Стиль Сузо может сбить неподготовленного читателя с толку.
В потоке его слезных излияний функция того, кто говорит, постоянно и неожиданно меняется, хотя то, что высказывается, зачастую остается прежним, и мысль развертывается как ни в чем не бывало. Иногда говорит сам Сузо, называющий себя "Служителем", предстающий то кающимся грешником, то просветленным Божественной Премудростью праведником. Иногда слово берут душа и сердце Служителя, к которым тот предварительно обращается. Весь этот хор различных по тональности голосов кажется невыносимым не только вследствие глубины выражаемых страданий, но и по причине монотонных повторений бесчисленных жалоб обращенных к Богу созданий. Эти нескончаемые многоголосные стенания, раскаяния, исповедальные признания напоминают эстетику романов Достоевского – за тем существенным отличием, что персонажи Сузо – в "Книге Вечной Премудрости" это Служитель и Вечная Премудрость – не совпадают с теми, кто высказывается, хотя все, кто высказывается, преимущественно совпадают с тем, что высказывается. Если в эстетике классического психологизма маска (персонаж, персона) стремится максимально отождествиться с приписываемыми ей словами и поступками, а расхождение этого приписывания с воспринимаемыми действующими лицами значениями говоримого и совершаемого раскрывает читателю внутренний мир персонажа, то у Сузо эти отношения выстраиваются иначе. Он максимально сближает субъект и объект высказывания, говорящего и говоримое. Во-первых, потому, что как доминиканец и томист хранит верность тезису о тождестве бытия и мышления. Во-вторых, потому что разговор ведется перед лицом Вечной Премудрости, в мире, где трансценденталии истинного и благого сущностно совпадают. Драматизм, которого он добивается, достигается другими средствами, а именно постоянным несовпадением персонажа и говорящего. Так, например, в 5-й главе "Книги Вечной Премудрости", в которой в глубине раскаяния Служителю открывается бездонная глубина Божественного милосердия, Сузо постоянно перескакивает со слов Служителя, обращенных к Вечной Премудрости, к его же словам, адресованным его сердцу и душе, а от них – к ответным репликам сердца и души и их покаянным словам перед лицом Бога. Персонаж множится и дробится по мере говорения, хотя само говорение и выстраивается вокруг одной темы.

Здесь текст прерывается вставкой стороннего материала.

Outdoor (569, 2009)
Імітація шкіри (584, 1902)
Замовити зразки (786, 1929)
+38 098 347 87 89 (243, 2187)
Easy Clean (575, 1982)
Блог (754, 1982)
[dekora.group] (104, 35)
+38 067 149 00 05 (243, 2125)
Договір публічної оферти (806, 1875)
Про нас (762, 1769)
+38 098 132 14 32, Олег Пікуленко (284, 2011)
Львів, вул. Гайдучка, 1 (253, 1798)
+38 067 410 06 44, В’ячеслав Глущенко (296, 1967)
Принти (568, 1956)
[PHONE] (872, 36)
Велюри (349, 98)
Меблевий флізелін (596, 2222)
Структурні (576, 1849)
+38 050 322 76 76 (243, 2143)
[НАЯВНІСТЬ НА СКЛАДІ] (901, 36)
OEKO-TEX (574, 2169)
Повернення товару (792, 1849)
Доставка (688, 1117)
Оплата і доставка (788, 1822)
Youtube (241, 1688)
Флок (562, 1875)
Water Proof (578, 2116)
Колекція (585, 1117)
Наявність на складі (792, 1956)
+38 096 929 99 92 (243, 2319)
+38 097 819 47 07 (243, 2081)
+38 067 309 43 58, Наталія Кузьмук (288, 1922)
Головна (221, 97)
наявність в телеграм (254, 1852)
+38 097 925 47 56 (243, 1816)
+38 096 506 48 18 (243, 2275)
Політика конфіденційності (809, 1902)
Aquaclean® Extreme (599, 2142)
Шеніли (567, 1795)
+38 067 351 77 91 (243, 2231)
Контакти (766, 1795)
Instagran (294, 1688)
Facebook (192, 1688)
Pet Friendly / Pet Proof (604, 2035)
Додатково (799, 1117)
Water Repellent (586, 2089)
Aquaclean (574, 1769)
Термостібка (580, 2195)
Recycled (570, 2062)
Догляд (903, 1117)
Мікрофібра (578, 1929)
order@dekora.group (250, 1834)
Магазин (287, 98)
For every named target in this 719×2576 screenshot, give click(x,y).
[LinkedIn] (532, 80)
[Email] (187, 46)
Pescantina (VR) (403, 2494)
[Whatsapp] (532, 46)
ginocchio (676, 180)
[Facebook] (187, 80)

Читателю, а тем более переводчику это создает многочисленные трудности, связанные с необходимостью от фразы к фразе менять не только действующих лиц (формально в рамках одного монолога!), но и грамматические формы рода, числа, залога и т. д. Невольно возникают ассоциации с героями "Улисса" Джойса.
И все же представляется, что эстетика Сузо в данном случае напоминает, скорее, менее модернистский и более сообразный с мировосприятием средневекового человека структурообразующий принцип – принцип обратной перспективы. В самом деле, лучи читательского восприятия концентрируются у него не на персонажах, воспринимаемых нами словно бы находящимися на сцене, а на высказывающемся субъекте, на том, что в своей интимности (или, если угодно, в своем cogito) совпадает с нашей интимностью, с нашим разумом, со всем нашим воспринимающим, мыслящим, говорящим, действующим существом. Персонажи – удаленный от нас план картины, формирующий маску всего нашего восприятия – как раз бесконечно дробятся, образуя чуть ли не бесконечную прямую, да к тому же предельно расфокусированы. Сам же фокус – это единая тема, тема Вечной Премудрости, о которой на разные голоса говорят все. Он присутствует в картине, потому что все ее линии подчиняются правилу фокусирования, принятому при обратной перспективе. И все же сам по себе этот фокус – вне картины, причем всегда перед ней, потому что сама точка пересечения находится в сокровенном мире зрителя, вне пределов изображаемого. Таким образом, фокус картины оказывается трансцендентным и непостижимым, т. е. в полном смысле слова божественным. И в то же время, он воспринимается не как удаленный от нас, но как самый близкий нам, скрывающийся в сокровенной глубине нашего внутреннего существа, там, где, по словам Майстера Экхар-та, учителя Сузо, происходит встреча человеческой души с Богом. Как непостижимая трансцендентность это средоточие смысловых лучей удалено от нас, и в то же время как сокровенная интимность близко нам. Поэтому главные сюжетные и композиционные линии повествования в книге Сузо кажутся почти параллельными. Но это лишь кажущийся диалогический параллелизм двух сходящихся в бесконечности пространства человеческой души и подчиненных правилу обратной перспективы главных линий того удивительного узора, который явлен в книге Сузо.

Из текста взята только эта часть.